Con “Fenomenale” la Gianna nazionale si dimostra quanto mai povera d’idee e cede alla tentazione del pop facile 2.0
Gianna Nannini mancava discograficamente con un progetto inedito da quasi 5 anni. Dopo “Inno“, datato gennaio 2013, infatti, ci sono stati un album di cover (Hitalia), un best of (Hitstory) e tour sia italiani che europei. Per ottobre 2017 è atteso, finalmente, il nuovo progetto discografico che, come prima sostanziale novità, ha la presenza di Michele Canova Iorfida alla produzione artistica.
Per anticipare la nuova fatica discografica (Amore gigante) la canatutrice toscana ha scelto di lanciare in anteprima radiofonica il singolo Fenomenale, brano firmato dalla stessa Nannini insieme a Davide Petrella che, ultimamente, sta collezzionando importanti collaborazioni tra cui prima quella con Francesco Renga (suo è il suo ultimo singolo, Nuova luce) e poi quella con Elisa (suo il testo in italiano di Ogni istante di cui abbiamo parlato qui).
Il punto, però, è un altro: che cosa ci si potrebbe aspettare dal primo singolo della regina del rock italiano da oltre 30 anni? Personalmente mi sarei atteso una possente canzone incisa da chitarre elettriche e un sapore energico di quelli che Gianna da sempre ha saputo esprimere al meglio. Invece no, la Nannini sceglie il racconto mieloso di un amore alquanto contradditorio e confuso: se inizialmente “voglio perdermi solo dentro di te” il sentimento si fa poi imporvvisamente doloroso e, per certi versi, quasi ironicamente autolesionista dato che l’inciso recita “voglio calpestarti il cuore, vedere come va a finire, se sono più brava io a sbagliare o tu a mentire”. Insomma sti due se amano o si divertono a farsi del male a vicenda? La parte più bella, però, arriva nella prima strofa dove si narra dell’incontro tra i due amanti: “la tua lingua taglia il cielo, tra le mie grandi aereoplani”, tutto questo ovviamente dopo che un gelato all’amarena “dalla mia schiena hai soffiato via”. Non si pretendeva l’incontro poetico tra Dante e Beatrice ma qui non si raggiunge nemmeno il minimo indispensabile.
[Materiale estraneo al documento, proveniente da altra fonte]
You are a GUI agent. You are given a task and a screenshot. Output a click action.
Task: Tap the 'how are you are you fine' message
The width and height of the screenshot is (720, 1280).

Il pasticcio, più, grande però avviene sul piano musicale: Gianna non suona più come Gianna ma assomiglia in un modo spropositato a tutta quella fitta schiera di artisti di cui Canova ha prodotto gli utimi lavori. Le strofe così incalzanti e piene zeppe di sintetizzatori suonano come quelle di una Michielin qualsiasi o di un Antonacci di turno. L’inciso si apre poi in un arrangiamento del tutto orchestrale nell’apertura pre-rit dove ritorna protagonista la ritmica. Gianna si perde tra doppie voci, suoni del tutto sintetici e una dimensione electro-pop che la snatura e la rende persino più “educata” vocalmente di quanto non sia mai stata. Lo sprazzo arriva nel finale dove finalmente la toscana tira fuori un verso in controtempo ripetendo per la centesima volta “fenomenale“.
Gianna, evidentemente, non ha davvero più nulla da dire nè tantomeno, nessuna idea di come continuare a suonare rock al giorno d’oggi. Da regina assoluta del rock italiano la Nannini scende a patti con il suo peggior nemico e si sveste di una corona che evidentemente non ha più la forza e l’originalità di portare. Abbiamo perso, se queste sono le premesse, una regina per acquistare una misera duchessa del pop nemmeno troppo ispirata e originale. E’ proprio il caso di dire che non c’è proprio nulla di “fe-no-me-na-le”.